In a Keynesian economy, if AD fell as in #3, would wages fall? Would employment remain near full employment?
So, I pretty much have this, except for the last part. Keynesian always gets to my head and over think things, anyone want to help with the last part of the question?
So, this is what I was thinking; feel free to bash me if I'm incorrect, help is appreciated. In a Keynesian Economy, if AD falls (decreases) like in the problem, wages will decrease. Wages are "sticky" in a Keynesian Economy and will result in nominal wages remaining higher. If reduction of AD happens, there will be a decrease in the demand for labor. Workers will not increase supply of labor, and will insist on working for previous wage. Shown in the graph, as a conclusion, nominal wages will lower, a lower in real wage, and a lower in equilibrium quantity of labor, which means there is excess unemployment in the economy. So, no, employment will not remain near full employment, because it will decrease.
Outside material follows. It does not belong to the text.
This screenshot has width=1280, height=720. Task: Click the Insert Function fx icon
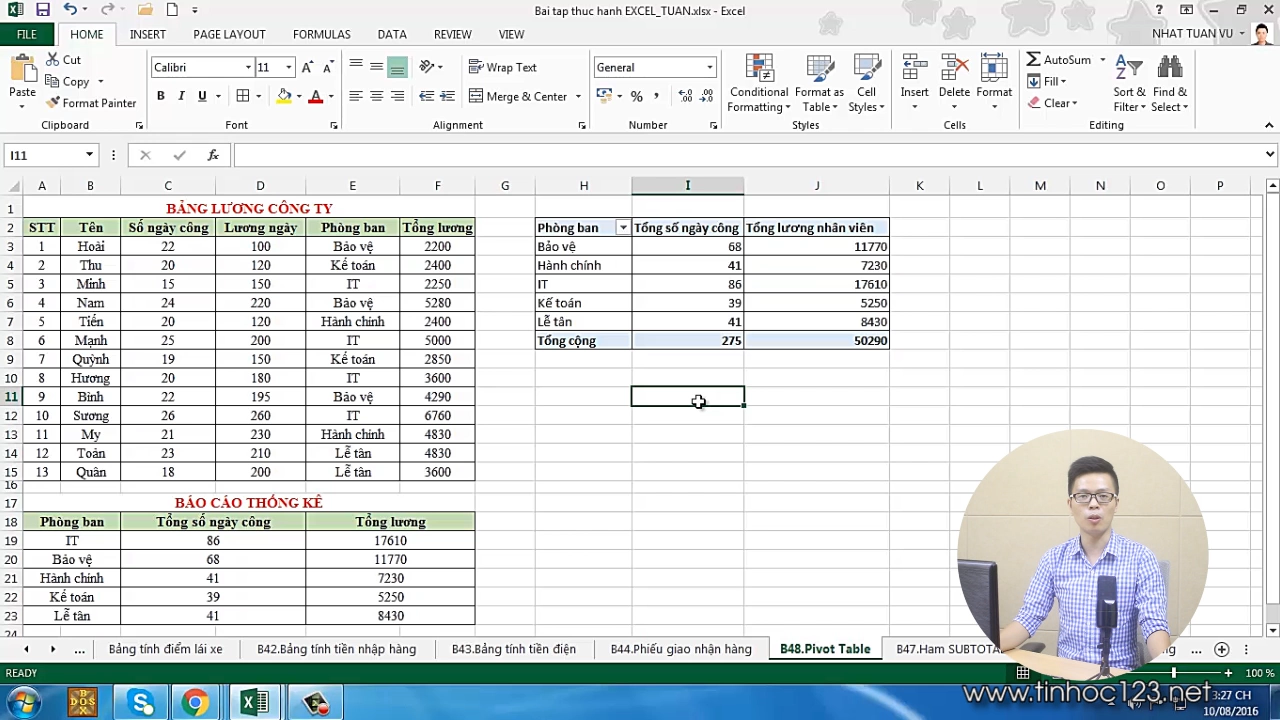point(213,155)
I am not really familiar with the keynesian model so I can't answer your question regarding this issue; however, in the table, why do we remain at full employment even after the shift of the AD curve to the left? Labor was reduced and we are still at full employment, this seems contradictory.
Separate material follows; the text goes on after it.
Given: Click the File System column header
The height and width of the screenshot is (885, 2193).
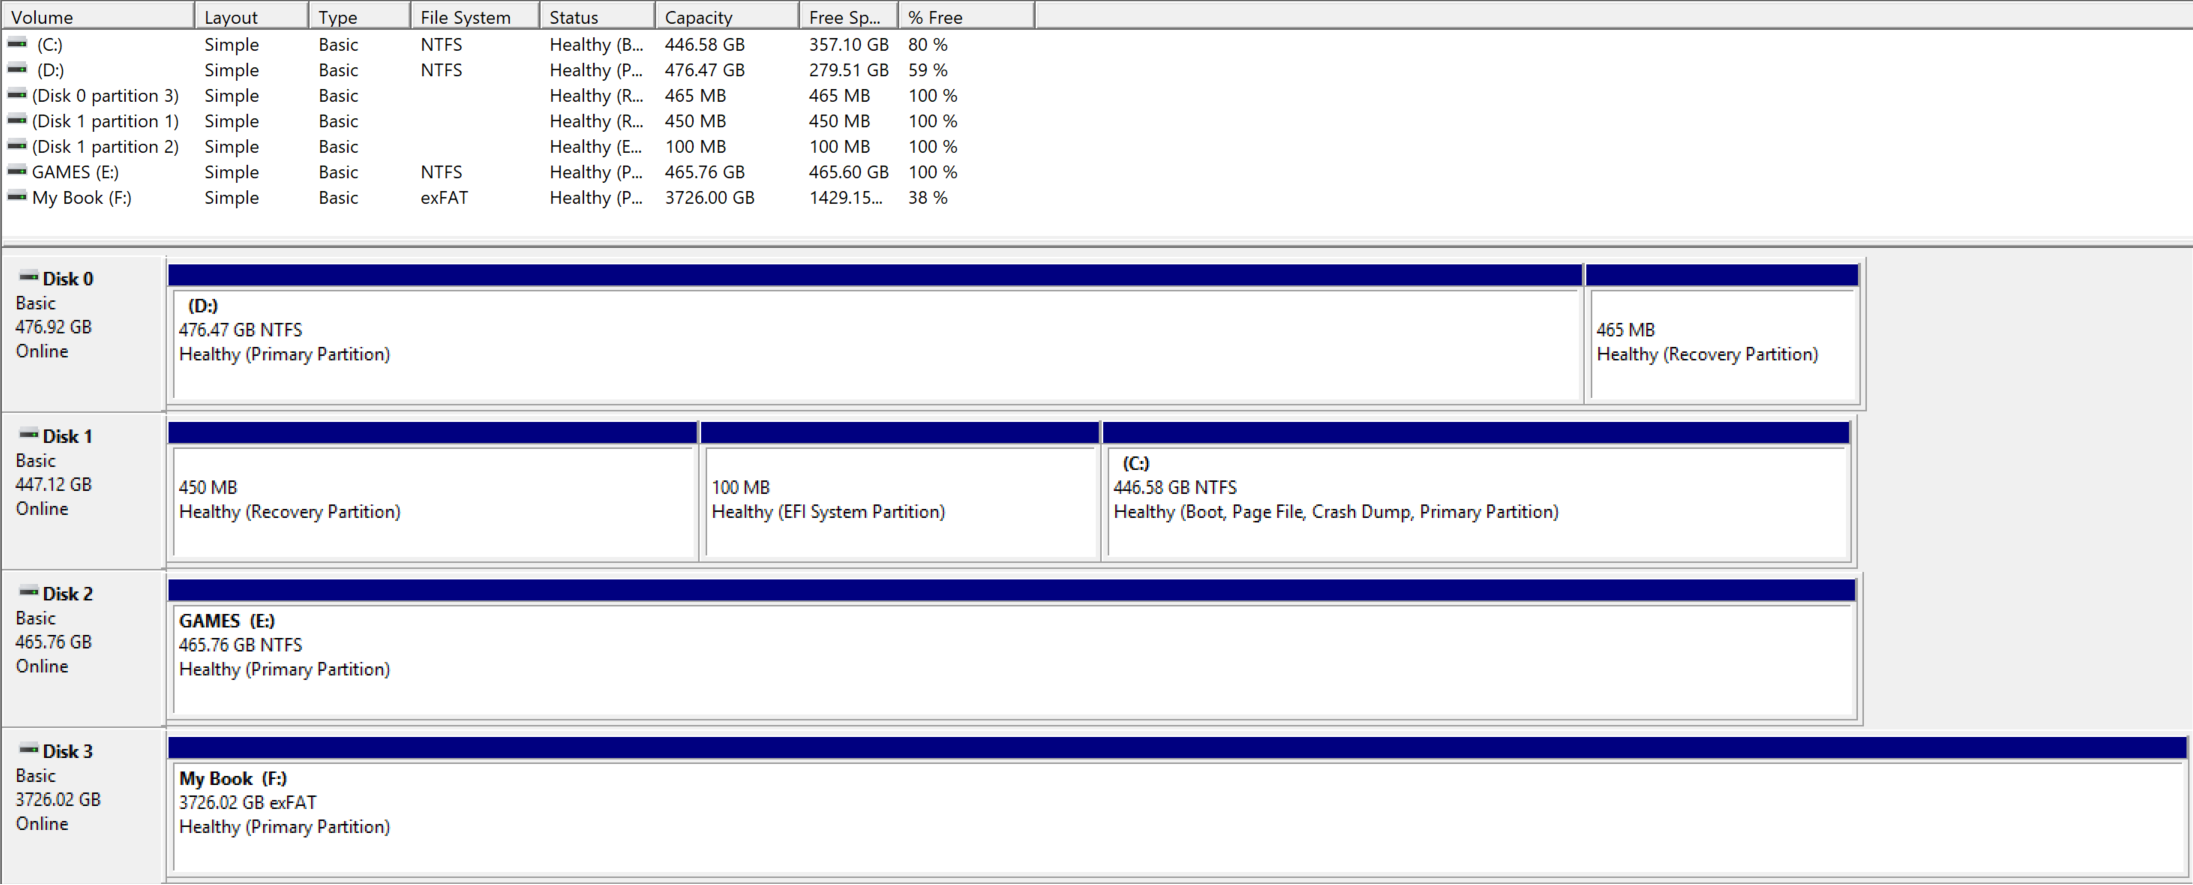Looking at the screenshot, I should pos(474,17).
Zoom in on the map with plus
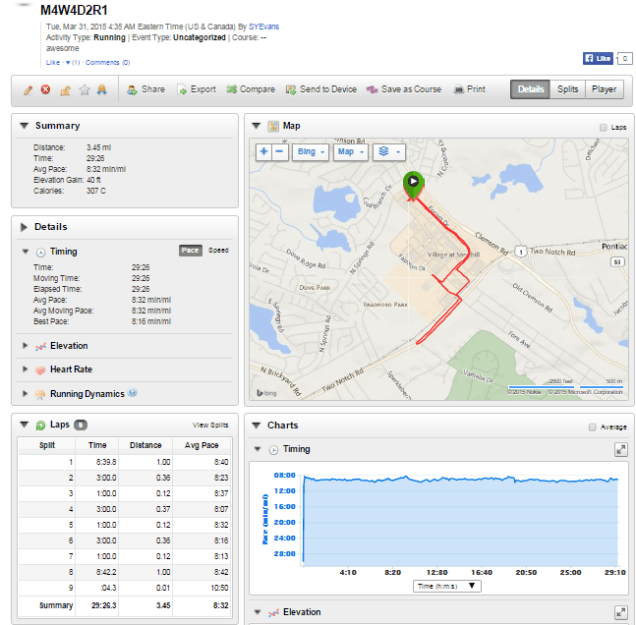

Umm, the graph is depicting a "Classical" economy. Within a classical economy there are assumptions, one of which is, if I'm correct from the readings, is Say's Law, "supply creates its own demand." An economy at full employment means workers want to spend their income on other goods and services. workers will realize prices are falling, and will accept a lower wage rather than unemployment. Workers are willing to supply the same quantity of labor at lower wages this is an increases supply. Nominal wage will fall, but the quantity of labor will remain at or full employment.